I called a certain moronic President a "bozo" and my mom told me that we do not "blaspheme the president."
None of us realized how loudly we were talking until the word "vagina" rang out into the hallway and seemed to just hang there like red neon.
You know it's time to do dishes when you find yourself eating a TV dinner with a butter knife.
Sitting at my desk I think of the days before the minivan and can almost smell the beer drenched microphone.
As I took off my shirt for him to tattoo "Bite Me, Please!" on my back, he said "I can see why."
I knew my step-son had been overly sheltered when he told me a character from Guitar Hero III was the "black version of Jimi Hendrix."

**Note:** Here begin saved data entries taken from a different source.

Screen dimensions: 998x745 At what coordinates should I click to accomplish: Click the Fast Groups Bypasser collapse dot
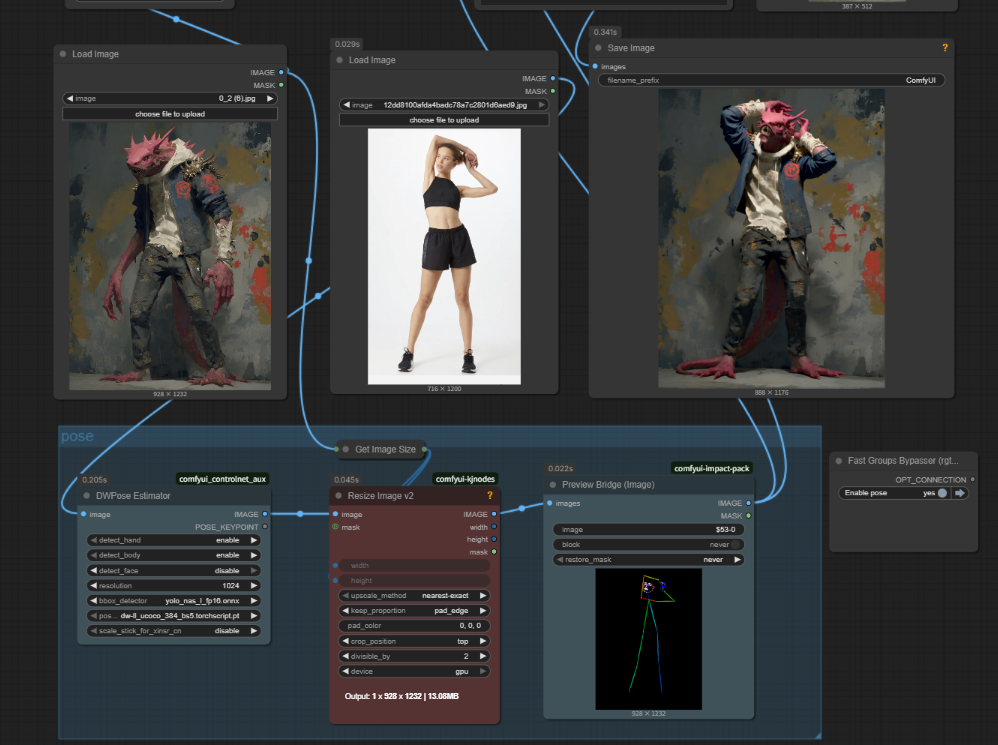point(838,461)
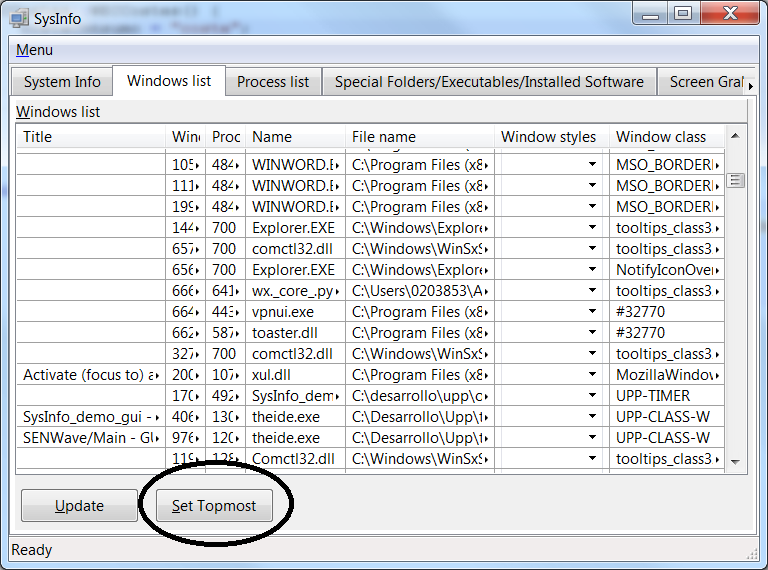This screenshot has width=768, height=570.
Task: Click scroll up arrow of windows list
Action: point(735,136)
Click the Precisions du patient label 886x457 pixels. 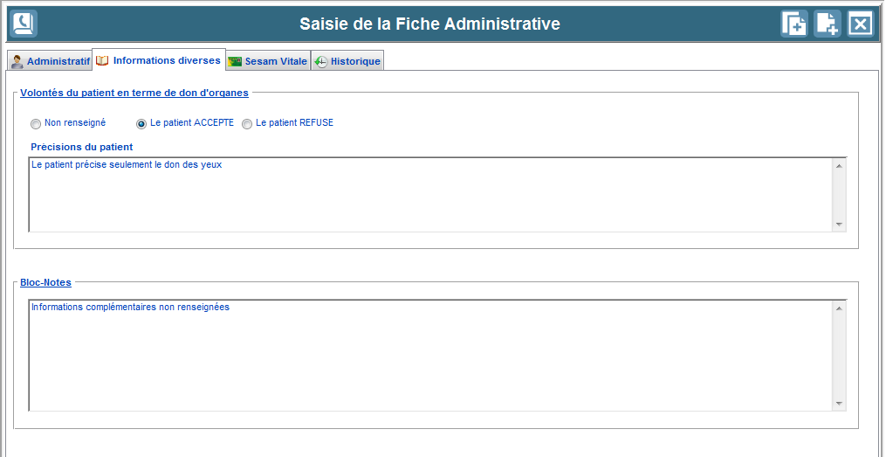click(82, 147)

He wanted to continue our morning romp, but our new kittens were sitting on the bed and they looked like a couple of dashboard bobble head ornaments watching us and he couldn't stop laughing.
It was only after I shattered the chocolate heart that I wondered if allegories worked outside of literary works.
About the dumbest thing you can say about an embalmed body at a funeral is that they "look good," but that is what everyone kept saying.
Everytime I tripped when I was younger I used to think my feet were plotting against me and my hands were my only true friends.
As I put away my birth certificate that was returned with my new passport, I found the passport I thought I lost.
As a kid dripping in mud, I couldn't see why bringing four frogs home in a zip lock bag was bad idea.
She meant to say "You crack me up," but the words escaped as "You creep me out."
I offered him some water, and instead of answering, he told me my refrigerator smelled bad.
I gave my mother mono because I secretly drank out of the cartoon of orange juice and put it back in the fridge.
I woke up naked next to my friend with three hundred dollars in chips in my hand and thought, "I love Vegas."